Activity:
Every line with the string "click" should be copied from the data.

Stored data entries
==============================

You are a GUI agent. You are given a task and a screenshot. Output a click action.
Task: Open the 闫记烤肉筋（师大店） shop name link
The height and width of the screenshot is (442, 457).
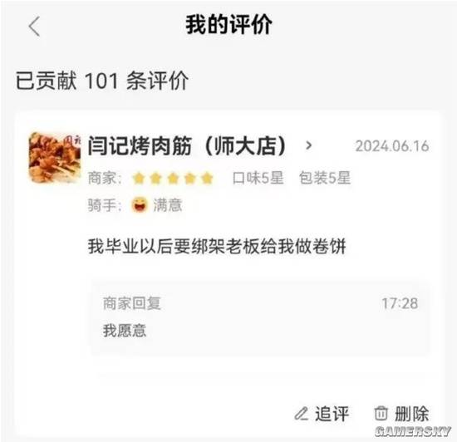point(187,145)
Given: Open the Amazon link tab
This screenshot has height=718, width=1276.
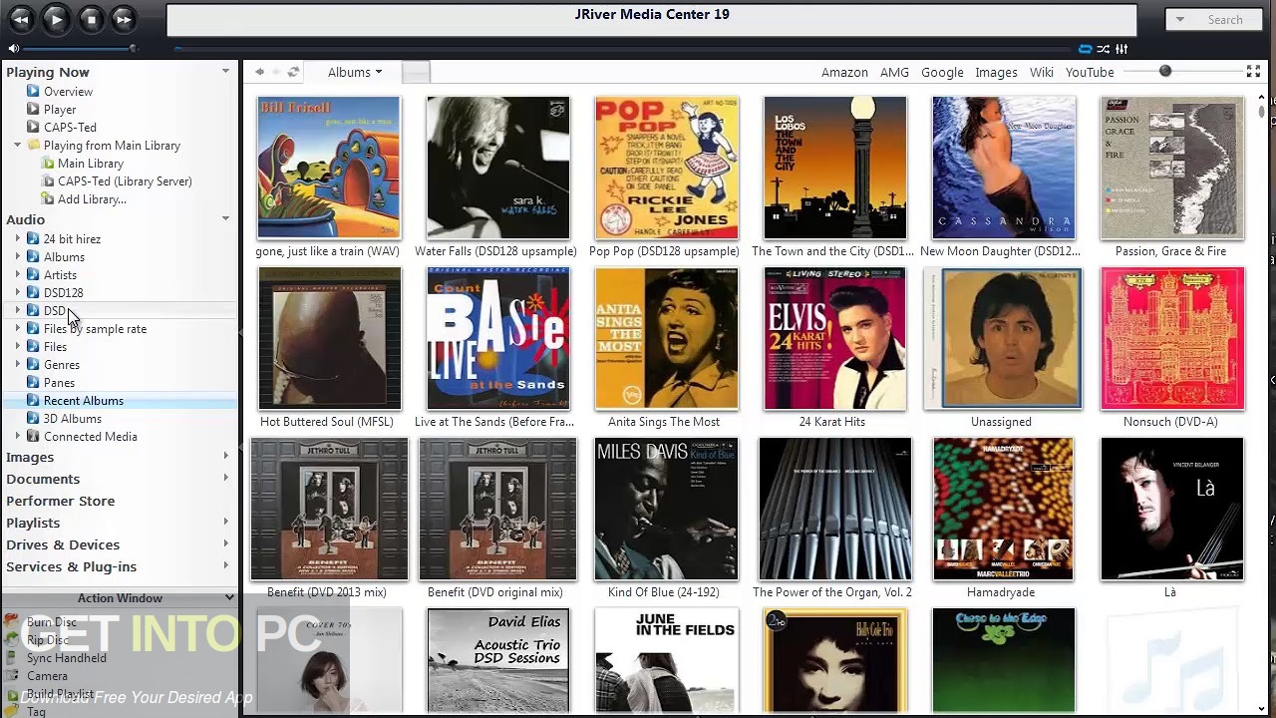Looking at the screenshot, I should [844, 72].
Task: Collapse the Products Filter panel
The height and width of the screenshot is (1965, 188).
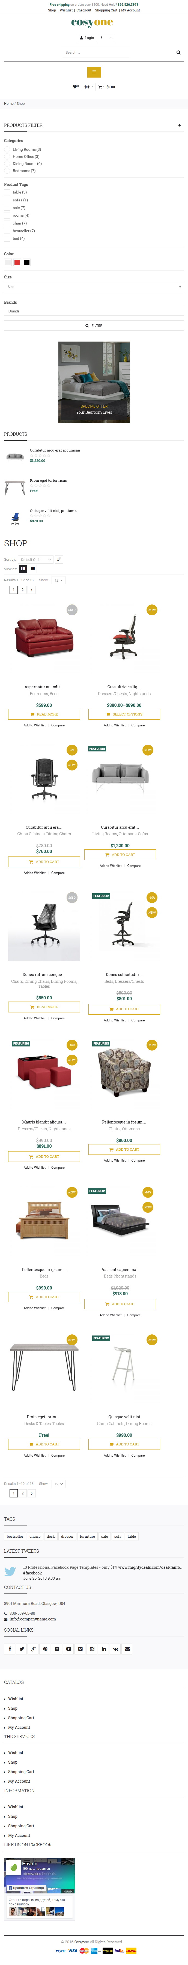Action: 180,125
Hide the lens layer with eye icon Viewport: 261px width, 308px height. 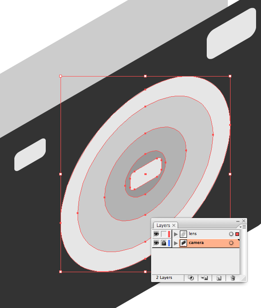[x=156, y=234]
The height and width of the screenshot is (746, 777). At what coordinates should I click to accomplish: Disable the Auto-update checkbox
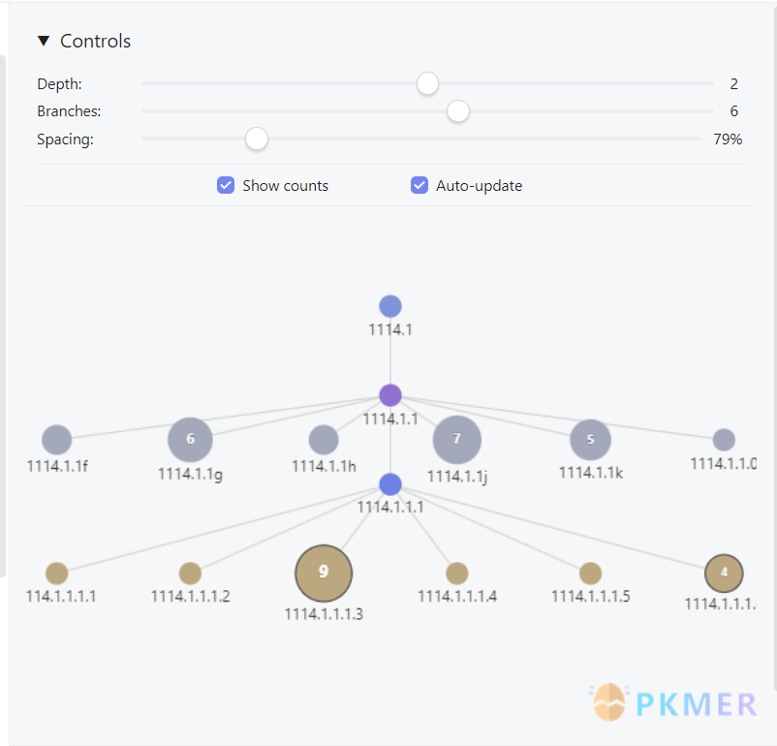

==============================

Result of this task:
You are a GUI agent. You are given a task and a screenshot. Output a click action.
The height and width of the screenshot is (746, 777). At what coordinates should I click to accomplish: Disable the Auto-update checkbox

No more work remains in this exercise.